Saved entries
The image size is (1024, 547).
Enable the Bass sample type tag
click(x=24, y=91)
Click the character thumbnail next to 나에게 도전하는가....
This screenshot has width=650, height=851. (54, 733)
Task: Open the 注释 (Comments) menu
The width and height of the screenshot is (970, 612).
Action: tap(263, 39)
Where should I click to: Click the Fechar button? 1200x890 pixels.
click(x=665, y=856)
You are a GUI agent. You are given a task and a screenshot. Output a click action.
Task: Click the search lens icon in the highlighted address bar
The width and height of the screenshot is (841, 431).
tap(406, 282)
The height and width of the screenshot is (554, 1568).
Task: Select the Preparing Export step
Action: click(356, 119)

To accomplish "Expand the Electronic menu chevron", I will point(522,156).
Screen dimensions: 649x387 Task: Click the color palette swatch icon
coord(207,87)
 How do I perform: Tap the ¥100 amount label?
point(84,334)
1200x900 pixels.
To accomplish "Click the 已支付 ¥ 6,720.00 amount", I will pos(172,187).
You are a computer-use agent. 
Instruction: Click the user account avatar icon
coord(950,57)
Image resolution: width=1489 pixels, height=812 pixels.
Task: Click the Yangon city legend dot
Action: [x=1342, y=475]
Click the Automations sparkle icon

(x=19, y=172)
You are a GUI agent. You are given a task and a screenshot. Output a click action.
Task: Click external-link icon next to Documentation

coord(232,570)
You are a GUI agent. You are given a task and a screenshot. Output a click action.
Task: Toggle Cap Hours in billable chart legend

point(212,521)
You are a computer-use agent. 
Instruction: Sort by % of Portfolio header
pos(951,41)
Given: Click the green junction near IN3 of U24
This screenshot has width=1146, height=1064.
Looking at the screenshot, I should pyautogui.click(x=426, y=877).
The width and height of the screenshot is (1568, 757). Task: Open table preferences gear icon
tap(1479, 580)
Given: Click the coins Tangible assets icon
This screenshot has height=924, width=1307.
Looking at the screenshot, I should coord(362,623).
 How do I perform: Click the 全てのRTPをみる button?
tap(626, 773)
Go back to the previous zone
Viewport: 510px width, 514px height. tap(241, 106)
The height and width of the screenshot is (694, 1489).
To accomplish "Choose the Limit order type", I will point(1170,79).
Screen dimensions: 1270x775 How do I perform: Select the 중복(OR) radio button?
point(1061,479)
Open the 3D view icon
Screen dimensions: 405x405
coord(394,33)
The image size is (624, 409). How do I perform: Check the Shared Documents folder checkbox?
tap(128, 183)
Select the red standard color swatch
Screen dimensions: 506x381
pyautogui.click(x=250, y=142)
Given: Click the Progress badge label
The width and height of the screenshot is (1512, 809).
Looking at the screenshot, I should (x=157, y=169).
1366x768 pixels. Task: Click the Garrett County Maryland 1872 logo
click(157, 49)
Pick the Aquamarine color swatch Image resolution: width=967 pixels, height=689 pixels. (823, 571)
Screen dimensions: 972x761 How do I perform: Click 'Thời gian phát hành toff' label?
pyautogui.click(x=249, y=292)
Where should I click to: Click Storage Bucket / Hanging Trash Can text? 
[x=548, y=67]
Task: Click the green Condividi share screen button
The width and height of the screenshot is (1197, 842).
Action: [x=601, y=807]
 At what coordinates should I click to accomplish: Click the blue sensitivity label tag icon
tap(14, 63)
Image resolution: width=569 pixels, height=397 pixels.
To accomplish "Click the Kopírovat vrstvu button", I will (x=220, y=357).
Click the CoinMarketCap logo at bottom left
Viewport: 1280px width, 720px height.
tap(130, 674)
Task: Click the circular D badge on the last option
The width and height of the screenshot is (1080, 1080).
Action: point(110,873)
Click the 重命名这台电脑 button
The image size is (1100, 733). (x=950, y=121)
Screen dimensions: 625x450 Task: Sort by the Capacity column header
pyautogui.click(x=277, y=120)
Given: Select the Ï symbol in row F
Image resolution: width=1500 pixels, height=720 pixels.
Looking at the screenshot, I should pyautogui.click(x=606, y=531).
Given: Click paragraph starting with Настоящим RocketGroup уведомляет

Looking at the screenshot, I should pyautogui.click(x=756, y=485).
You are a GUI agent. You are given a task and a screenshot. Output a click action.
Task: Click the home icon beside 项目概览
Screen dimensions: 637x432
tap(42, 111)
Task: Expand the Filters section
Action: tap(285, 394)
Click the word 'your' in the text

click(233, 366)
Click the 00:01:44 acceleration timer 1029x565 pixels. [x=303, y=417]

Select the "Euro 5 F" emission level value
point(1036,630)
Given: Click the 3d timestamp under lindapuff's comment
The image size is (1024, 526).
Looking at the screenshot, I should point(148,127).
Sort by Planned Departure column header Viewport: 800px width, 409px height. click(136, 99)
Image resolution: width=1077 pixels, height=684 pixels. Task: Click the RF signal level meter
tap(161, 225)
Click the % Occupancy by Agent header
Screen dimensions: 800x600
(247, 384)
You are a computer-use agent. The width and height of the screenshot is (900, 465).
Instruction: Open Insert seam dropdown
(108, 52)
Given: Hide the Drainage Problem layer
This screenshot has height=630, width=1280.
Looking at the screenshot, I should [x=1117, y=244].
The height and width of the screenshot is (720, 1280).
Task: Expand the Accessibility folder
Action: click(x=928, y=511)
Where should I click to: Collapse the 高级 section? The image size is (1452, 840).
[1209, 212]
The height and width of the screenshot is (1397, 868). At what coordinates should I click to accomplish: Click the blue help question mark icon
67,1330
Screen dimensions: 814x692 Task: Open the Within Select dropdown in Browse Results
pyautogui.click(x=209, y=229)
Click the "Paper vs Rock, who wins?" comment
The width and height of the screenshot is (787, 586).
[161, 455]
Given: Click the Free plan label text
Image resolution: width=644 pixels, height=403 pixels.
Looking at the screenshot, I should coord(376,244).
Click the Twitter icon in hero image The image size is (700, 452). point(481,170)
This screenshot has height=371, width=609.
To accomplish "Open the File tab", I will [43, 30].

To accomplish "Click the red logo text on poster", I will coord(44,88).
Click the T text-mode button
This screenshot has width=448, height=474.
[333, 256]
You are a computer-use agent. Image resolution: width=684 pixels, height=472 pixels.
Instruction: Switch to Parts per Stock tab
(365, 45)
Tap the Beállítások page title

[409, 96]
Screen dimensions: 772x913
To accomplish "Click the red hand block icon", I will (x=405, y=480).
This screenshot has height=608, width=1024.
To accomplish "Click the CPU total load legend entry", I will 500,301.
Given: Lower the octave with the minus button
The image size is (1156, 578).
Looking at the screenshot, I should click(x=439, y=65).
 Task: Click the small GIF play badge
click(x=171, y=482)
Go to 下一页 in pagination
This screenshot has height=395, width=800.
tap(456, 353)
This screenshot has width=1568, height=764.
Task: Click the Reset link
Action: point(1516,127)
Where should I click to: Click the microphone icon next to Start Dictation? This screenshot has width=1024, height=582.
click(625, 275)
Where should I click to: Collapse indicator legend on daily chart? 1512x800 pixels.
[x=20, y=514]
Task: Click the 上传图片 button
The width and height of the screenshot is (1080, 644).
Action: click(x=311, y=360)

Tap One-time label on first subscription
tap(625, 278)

EXERCISE BRIEF: What you return must be the lines above that run from the line with "Instruction: Sort by % of Portfolio header" to the line with "Given: Click the coins Tangible assets icon", inclusive, each copied exactly.

RESPONSE BELOW:
Instruction: Sort by % of Portfolio header
pos(951,41)
Given: Click the green junction near IN3 of U24
This screenshot has width=1146, height=1064.
Looking at the screenshot, I should pyautogui.click(x=426, y=877).
The width and height of the screenshot is (1568, 757). Task: Open table preferences gear icon
tap(1479, 580)
Given: Click the coins Tangible assets icon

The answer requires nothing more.